Data entries:

※ ※ ※

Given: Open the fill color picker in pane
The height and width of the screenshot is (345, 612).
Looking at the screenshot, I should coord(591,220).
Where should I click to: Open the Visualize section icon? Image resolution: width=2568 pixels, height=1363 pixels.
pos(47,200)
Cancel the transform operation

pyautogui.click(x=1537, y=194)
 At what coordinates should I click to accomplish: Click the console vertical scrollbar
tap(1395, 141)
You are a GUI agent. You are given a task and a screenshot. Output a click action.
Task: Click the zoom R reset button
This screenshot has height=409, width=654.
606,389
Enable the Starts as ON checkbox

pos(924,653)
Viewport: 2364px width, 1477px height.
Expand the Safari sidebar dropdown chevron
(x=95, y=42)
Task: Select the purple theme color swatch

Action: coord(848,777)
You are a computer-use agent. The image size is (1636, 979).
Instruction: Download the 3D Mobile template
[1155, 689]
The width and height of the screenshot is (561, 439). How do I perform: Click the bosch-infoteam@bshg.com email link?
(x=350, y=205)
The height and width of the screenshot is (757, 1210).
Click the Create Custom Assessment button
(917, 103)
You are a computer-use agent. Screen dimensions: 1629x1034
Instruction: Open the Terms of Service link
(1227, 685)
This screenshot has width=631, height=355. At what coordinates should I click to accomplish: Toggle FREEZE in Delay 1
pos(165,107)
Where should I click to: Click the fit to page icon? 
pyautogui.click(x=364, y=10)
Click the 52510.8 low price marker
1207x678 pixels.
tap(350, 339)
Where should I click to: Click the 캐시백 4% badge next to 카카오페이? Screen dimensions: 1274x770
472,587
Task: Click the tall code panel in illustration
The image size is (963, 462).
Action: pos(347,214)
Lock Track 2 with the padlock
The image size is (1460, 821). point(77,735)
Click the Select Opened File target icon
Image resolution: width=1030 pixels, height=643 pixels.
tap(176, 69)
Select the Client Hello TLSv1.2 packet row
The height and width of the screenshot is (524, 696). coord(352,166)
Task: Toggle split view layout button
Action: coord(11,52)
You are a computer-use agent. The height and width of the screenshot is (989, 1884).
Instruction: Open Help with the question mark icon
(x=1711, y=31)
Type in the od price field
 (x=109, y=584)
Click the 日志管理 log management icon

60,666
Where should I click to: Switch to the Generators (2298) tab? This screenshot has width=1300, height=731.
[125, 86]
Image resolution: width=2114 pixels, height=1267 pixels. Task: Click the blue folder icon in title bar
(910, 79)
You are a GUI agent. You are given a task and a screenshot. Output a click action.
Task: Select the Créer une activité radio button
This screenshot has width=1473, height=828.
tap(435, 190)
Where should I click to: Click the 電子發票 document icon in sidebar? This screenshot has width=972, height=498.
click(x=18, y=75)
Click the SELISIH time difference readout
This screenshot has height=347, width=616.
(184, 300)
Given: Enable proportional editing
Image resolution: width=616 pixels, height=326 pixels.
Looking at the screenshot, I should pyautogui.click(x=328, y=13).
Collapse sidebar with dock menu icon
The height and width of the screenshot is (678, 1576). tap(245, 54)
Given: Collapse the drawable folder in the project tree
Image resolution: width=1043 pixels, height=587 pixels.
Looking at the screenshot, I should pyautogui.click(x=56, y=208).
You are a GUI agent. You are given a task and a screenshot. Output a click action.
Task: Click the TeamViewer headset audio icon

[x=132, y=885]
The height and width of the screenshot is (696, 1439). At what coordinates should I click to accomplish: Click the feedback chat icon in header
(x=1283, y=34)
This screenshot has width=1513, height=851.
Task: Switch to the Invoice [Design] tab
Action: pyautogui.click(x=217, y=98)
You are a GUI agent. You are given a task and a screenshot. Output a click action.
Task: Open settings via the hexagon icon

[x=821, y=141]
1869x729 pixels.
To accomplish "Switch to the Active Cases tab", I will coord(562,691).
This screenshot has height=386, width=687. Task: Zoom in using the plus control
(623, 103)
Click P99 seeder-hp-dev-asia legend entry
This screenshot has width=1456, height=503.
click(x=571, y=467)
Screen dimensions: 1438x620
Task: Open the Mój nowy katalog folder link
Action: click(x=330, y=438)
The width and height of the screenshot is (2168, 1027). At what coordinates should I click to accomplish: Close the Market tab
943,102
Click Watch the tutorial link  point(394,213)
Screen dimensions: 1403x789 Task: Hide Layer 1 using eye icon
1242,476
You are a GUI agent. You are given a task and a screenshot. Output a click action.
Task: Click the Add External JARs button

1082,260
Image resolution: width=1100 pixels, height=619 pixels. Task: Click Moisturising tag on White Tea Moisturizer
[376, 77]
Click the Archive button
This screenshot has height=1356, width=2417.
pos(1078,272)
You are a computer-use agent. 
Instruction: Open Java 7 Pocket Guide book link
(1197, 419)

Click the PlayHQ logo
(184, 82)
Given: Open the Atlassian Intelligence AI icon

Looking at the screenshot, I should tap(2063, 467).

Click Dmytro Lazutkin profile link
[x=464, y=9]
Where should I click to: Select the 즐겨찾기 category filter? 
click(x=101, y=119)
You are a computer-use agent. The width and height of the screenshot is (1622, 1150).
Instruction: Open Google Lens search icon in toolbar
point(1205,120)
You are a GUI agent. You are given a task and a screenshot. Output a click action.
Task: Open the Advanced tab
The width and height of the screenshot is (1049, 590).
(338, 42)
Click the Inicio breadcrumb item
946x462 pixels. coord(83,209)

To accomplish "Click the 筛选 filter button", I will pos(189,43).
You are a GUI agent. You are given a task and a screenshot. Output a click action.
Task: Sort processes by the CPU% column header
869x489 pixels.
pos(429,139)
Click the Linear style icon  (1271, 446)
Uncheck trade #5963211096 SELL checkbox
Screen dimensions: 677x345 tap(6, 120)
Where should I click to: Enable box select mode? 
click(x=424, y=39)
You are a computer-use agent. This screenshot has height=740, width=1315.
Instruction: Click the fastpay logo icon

※ ※ ※

**YOUR ASSIGNMENT:**
Send back the complete set of entries, exactly as shown above.

**PROBLEM SOLUTION:**
Given: Open the fill color picker in pane
The height and width of the screenshot is (345, 612).
Looking at the screenshot, I should coord(591,220).
Where should I click to: Open the Visualize section icon? Image resolution: width=2568 pixels, height=1363 pixels.
pos(47,200)
Cancel the transform operation

pyautogui.click(x=1537, y=194)
 At what coordinates should I click to accomplish: Click the console vertical scrollbar
tap(1395, 141)
You are a GUI agent. You are given a task and a screenshot. Output a click action.
Task: Click the zoom R reset button
This screenshot has height=409, width=654.
606,389
Enable the Starts as ON checkbox

pos(924,653)
Viewport: 2364px width, 1477px height.
Expand the Safari sidebar dropdown chevron
(x=95, y=42)
Task: Select the purple theme color swatch

Action: coord(848,777)
You are a computer-use agent. The image size is (1636, 979).
Instruction: Download the 3D Mobile template
[1155, 689]
The width and height of the screenshot is (561, 439). How do I perform: Click the bosch-infoteam@bshg.com email link?
(x=350, y=205)
The height and width of the screenshot is (757, 1210).
Click the Create Custom Assessment button
(917, 103)
You are a computer-use agent. Screen dimensions: 1629x1034
Instruction: Open the Terms of Service link
(1227, 685)
This screenshot has width=631, height=355. At what coordinates should I click to accomplish: Toggle FREEZE in Delay 1
pos(165,107)
Where should I click to: Click the fit to page icon? 
pyautogui.click(x=364, y=10)
Click the 52510.8 low price marker
1207x678 pixels.
tap(350, 339)
Where should I click to: Click the 캐시백 4% badge next to 카카오페이? Screen dimensions: 1274x770
472,587
Task: Click the tall code panel in illustration
The image size is (963, 462).
Action: pos(347,214)
Lock Track 2 with the padlock
The image size is (1460, 821). point(77,735)
Click the Select Opened File target icon
Image resolution: width=1030 pixels, height=643 pixels.
tap(176, 69)
Select the Client Hello TLSv1.2 packet row
The height and width of the screenshot is (524, 696). coord(352,166)
Task: Toggle split view layout button
Action: coord(11,52)
You are a computer-use agent. The height and width of the screenshot is (989, 1884).
Instruction: Open Help with the question mark icon
(x=1711, y=31)
Type in the od price field
 (x=109, y=584)
Click the 日志管理 log management icon

60,666
Where should I click to: Switch to the Generators (2298) tab? This screenshot has width=1300, height=731.
[125, 86]
Image resolution: width=2114 pixels, height=1267 pixels. Task: Click the blue folder icon in title bar
(910, 79)
You are a GUI agent. You are given a task and a screenshot. Output a click action.
Task: Select the Créer une activité radio button
This screenshot has width=1473, height=828.
tap(435, 190)
Where should I click to: Click the 電子發票 document icon in sidebar? This screenshot has width=972, height=498.
click(x=18, y=75)
Click the SELISIH time difference readout
This screenshot has height=347, width=616.
(184, 300)
Given: Enable proportional editing
Image resolution: width=616 pixels, height=326 pixels.
Looking at the screenshot, I should pyautogui.click(x=328, y=13).
Collapse sidebar with dock menu icon
The height and width of the screenshot is (678, 1576). tap(245, 54)
Given: Collapse the drawable folder in the project tree
Image resolution: width=1043 pixels, height=587 pixels.
Looking at the screenshot, I should pyautogui.click(x=56, y=208).
You are a GUI agent. You are given a task and a screenshot. Output a click action.
Task: Click the TeamViewer headset audio icon

[x=132, y=885]
The height and width of the screenshot is (696, 1439). At what coordinates should I click to accomplish: Click the feedback chat icon in header
(x=1283, y=34)
This screenshot has width=1513, height=851.
Task: Switch to the Invoice [Design] tab
Action: pyautogui.click(x=217, y=98)
You are a GUI agent. You are given a task and a screenshot. Output a click action.
Task: Open settings via the hexagon icon

[x=821, y=141]
1869x729 pixels.
To accomplish "Switch to the Active Cases tab", I will coord(562,691).
This screenshot has height=386, width=687. Task: Zoom in using the plus control
(623, 103)
Click P99 seeder-hp-dev-asia legend entry
This screenshot has width=1456, height=503.
click(x=571, y=467)
Screen dimensions: 1438x620
Task: Open the Mój nowy katalog folder link
Action: click(x=330, y=438)
The width and height of the screenshot is (2168, 1027). At what coordinates should I click to accomplish: Close the Market tab
943,102
Click Watch the tutorial link  point(394,213)
Screen dimensions: 1403x789 Task: Hide Layer 1 using eye icon
1242,476
You are a GUI agent. You are given a task and a screenshot. Output a click action.
Task: Click the Add External JARs button

1082,260
Image resolution: width=1100 pixels, height=619 pixels. Task: Click Moisturising tag on White Tea Moisturizer
[376, 77]
Click the Archive button
This screenshot has height=1356, width=2417.
pos(1078,272)
You are a computer-use agent. 
Instruction: Open Java 7 Pocket Guide book link
(1197, 419)

Click the PlayHQ logo
(184, 82)
Given: Open the Atlassian Intelligence AI icon

Looking at the screenshot, I should tap(2063, 467).

Click Dmytro Lazutkin profile link
[x=464, y=9]
Where should I click to: Select the 즐겨찾기 category filter? 
click(x=101, y=119)
You are a computer-use agent. The width and height of the screenshot is (1622, 1150).
Instruction: Open Google Lens search icon in toolbar
point(1205,120)
You are a GUI agent. You are given a task and a screenshot. Output a click action.
Task: Open the Advanced tab
The width and height of the screenshot is (1049, 590).
(338, 42)
Click the Inicio breadcrumb item
946x462 pixels. coord(83,209)

To accomplish "Click the 筛选 filter button", I will pos(189,43).
You are a GUI agent. You are given a task and a screenshot. Output a click action.
Task: Sort processes by the CPU% column header
869x489 pixels.
pos(429,139)
Click the Linear style icon  (1271, 446)
Uncheck trade #5963211096 SELL checkbox
Screen dimensions: 677x345 tap(6, 120)
Where should I click to: Enable box select mode? 
click(x=424, y=39)
You are a computer-use agent. This screenshot has height=740, width=1315.
Instruction: Click the fastpay logo icon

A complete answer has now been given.